(TASK ITEM): Retype the records exactly, with nothing added or dropped.

Source records
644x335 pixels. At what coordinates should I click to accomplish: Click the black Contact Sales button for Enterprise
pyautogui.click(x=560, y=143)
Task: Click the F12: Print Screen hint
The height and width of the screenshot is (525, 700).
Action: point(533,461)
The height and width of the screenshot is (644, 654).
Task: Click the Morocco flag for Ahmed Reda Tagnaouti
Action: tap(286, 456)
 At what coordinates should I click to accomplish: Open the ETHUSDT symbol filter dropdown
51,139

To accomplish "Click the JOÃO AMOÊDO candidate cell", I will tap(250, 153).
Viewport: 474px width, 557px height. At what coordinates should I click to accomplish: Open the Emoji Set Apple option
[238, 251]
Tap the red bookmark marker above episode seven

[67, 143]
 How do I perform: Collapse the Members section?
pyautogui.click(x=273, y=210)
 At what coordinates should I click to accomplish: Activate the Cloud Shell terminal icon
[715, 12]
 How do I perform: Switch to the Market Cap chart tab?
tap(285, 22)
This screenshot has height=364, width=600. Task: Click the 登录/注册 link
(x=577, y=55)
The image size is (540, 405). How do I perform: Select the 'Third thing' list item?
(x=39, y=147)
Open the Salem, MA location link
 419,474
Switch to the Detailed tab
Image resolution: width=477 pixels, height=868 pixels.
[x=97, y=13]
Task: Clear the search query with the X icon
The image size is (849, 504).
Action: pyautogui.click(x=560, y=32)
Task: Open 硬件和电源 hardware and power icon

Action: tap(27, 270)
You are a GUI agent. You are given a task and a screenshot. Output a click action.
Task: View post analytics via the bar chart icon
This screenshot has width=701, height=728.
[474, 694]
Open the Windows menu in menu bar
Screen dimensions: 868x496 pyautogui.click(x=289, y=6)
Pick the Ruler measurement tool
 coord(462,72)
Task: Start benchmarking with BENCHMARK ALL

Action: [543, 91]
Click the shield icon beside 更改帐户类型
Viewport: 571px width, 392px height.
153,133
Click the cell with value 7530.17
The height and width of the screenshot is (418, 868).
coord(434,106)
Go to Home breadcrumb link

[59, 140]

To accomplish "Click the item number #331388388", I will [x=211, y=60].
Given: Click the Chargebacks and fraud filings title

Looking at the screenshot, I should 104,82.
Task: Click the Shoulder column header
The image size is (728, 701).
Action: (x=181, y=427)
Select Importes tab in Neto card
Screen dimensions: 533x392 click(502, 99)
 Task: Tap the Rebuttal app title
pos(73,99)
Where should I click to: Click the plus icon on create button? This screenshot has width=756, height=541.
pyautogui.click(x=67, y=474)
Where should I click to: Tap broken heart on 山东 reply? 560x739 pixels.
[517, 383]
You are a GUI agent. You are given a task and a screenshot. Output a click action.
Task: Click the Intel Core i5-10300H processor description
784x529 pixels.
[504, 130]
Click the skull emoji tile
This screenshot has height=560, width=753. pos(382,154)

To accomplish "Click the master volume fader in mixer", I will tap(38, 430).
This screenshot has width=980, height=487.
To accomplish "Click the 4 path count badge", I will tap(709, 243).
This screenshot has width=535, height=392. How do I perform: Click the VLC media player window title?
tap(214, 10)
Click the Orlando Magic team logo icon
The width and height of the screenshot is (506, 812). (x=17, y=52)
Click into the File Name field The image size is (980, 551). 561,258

(PROBLEM SOLUTION):
644x335 pixels. At what coordinates should I click to accomplish: Click the black Contact Sales button for Enterprise
pyautogui.click(x=560, y=143)
Task: Click the F12: Print Screen hint
The height and width of the screenshot is (525, 700).
Action: point(533,461)
The height and width of the screenshot is (644, 654).
Task: Click the Morocco flag for Ahmed Reda Tagnaouti
Action: tap(286, 456)
 At what coordinates should I click to accomplish: Open the ETHUSDT symbol filter dropdown
51,139

To accomplish "Click the JOÃO AMOÊDO candidate cell", I will tap(250, 153).
Viewport: 474px width, 557px height. At what coordinates should I click to accomplish: Open the Emoji Set Apple option
[238, 251]
Tap the red bookmark marker above episode seven

[67, 143]
 How do I perform: Collapse the Members section?
pyautogui.click(x=273, y=210)
 At what coordinates should I click to accomplish: Activate the Cloud Shell terminal icon
[715, 12]
 How do I perform: Switch to the Market Cap chart tab?
tap(285, 22)
This screenshot has height=364, width=600. Task: Click the 登录/注册 link
(x=577, y=55)
The image size is (540, 405). How do I perform: Select the 'Third thing' list item?
(x=39, y=147)
Open the Salem, MA location link
 419,474
Switch to the Detailed tab
Image resolution: width=477 pixels, height=868 pixels.
[x=97, y=13]
Task: Clear the search query with the X icon
The image size is (849, 504).
Action: pyautogui.click(x=560, y=32)
Task: Open 硬件和电源 hardware and power icon

Action: tap(27, 270)
You are a GUI agent. You are given a task and a screenshot. Output a click action.
Task: View post analytics via the bar chart icon
This screenshot has width=701, height=728.
[474, 694]
Open the Windows menu in menu bar
Screen dimensions: 868x496 pyautogui.click(x=289, y=6)
Pick the Ruler measurement tool
 coord(462,72)
Task: Start benchmarking with BENCHMARK ALL

Action: [543, 91]
Click the shield icon beside 更改帐户类型
Viewport: 571px width, 392px height.
153,133
Click the cell with value 7530.17
The height and width of the screenshot is (418, 868).
coord(434,106)
Go to Home breadcrumb link

[59, 140]

To accomplish "Click the item number #331388388", I will [x=211, y=60].
Given: Click the Chargebacks and fraud filings title

Looking at the screenshot, I should 104,82.
Task: Click the Shoulder column header
The image size is (728, 701).
Action: (x=181, y=427)
Select Importes tab in Neto card
Screen dimensions: 533x392 click(502, 99)
 Task: Tap the Rebuttal app title
pos(73,99)
Where should I click to: Click the plus icon on create button? This screenshot has width=756, height=541.
pyautogui.click(x=67, y=474)
Where should I click to: Tap broken heart on 山东 reply? 560x739 pixels.
[517, 383]
You are a GUI agent. You are given a task and a screenshot. Output a click action.
Task: Click the Intel Core i5-10300H processor description
784x529 pixels.
[504, 130]
Click the skull emoji tile
This screenshot has height=560, width=753. pos(382,154)

To accomplish "Click the master volume fader in mixer", I will tap(38, 430).
This screenshot has width=980, height=487.
To accomplish "Click the 4 path count badge", I will tap(709, 243).
This screenshot has width=535, height=392. How do I perform: Click the VLC media player window title?
tap(214, 10)
Click the Orlando Magic team logo icon
The width and height of the screenshot is (506, 812). (x=17, y=52)
Click into the File Name field The image size is (980, 551). 561,258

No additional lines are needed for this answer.